TASK GOAL:
Reproduce each of the following entries verbatim, omitting the pictures.

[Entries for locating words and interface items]
##########

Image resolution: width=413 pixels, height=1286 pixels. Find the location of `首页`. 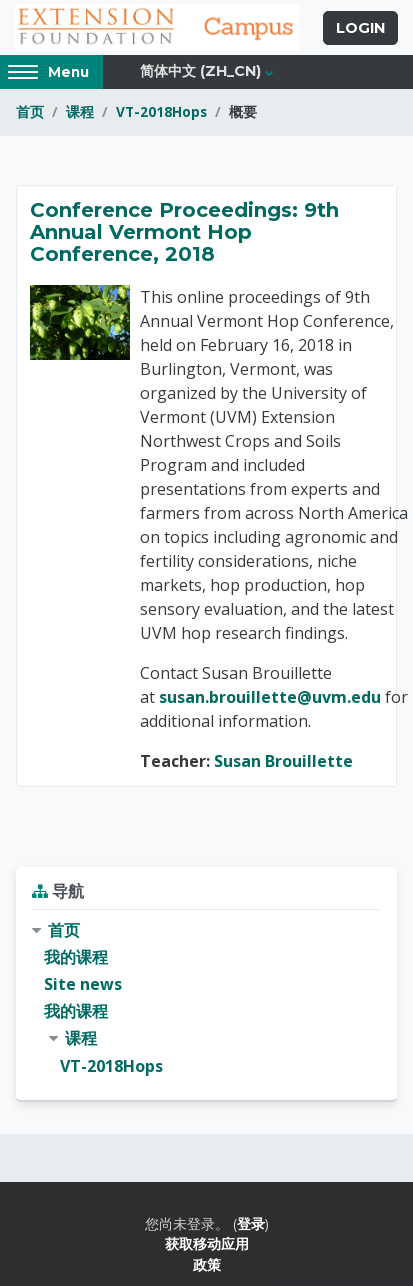

首页 is located at coordinates (30, 111).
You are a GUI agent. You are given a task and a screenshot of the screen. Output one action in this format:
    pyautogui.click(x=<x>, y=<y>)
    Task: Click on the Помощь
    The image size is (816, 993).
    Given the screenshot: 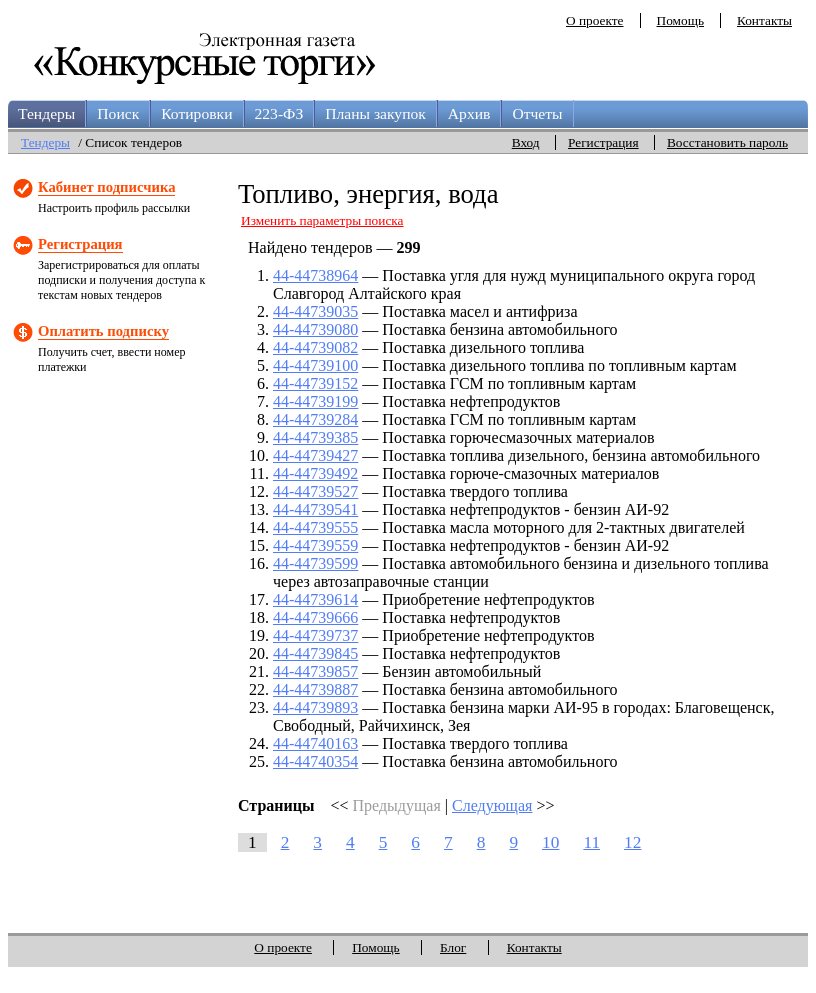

##########

THE COMPLETED TASK:
Image resolution: width=413 pixels, height=1286 pixels. Find the location of `首页`. 

首页 is located at coordinates (30, 111).
You are a GUI agent. You are given a task and a screenshot of the screen. Output one action in this format:
    pyautogui.click(x=<x>, y=<y>)
    Task: Click on the Помощь
    The image size is (816, 993).
    Given the screenshot: 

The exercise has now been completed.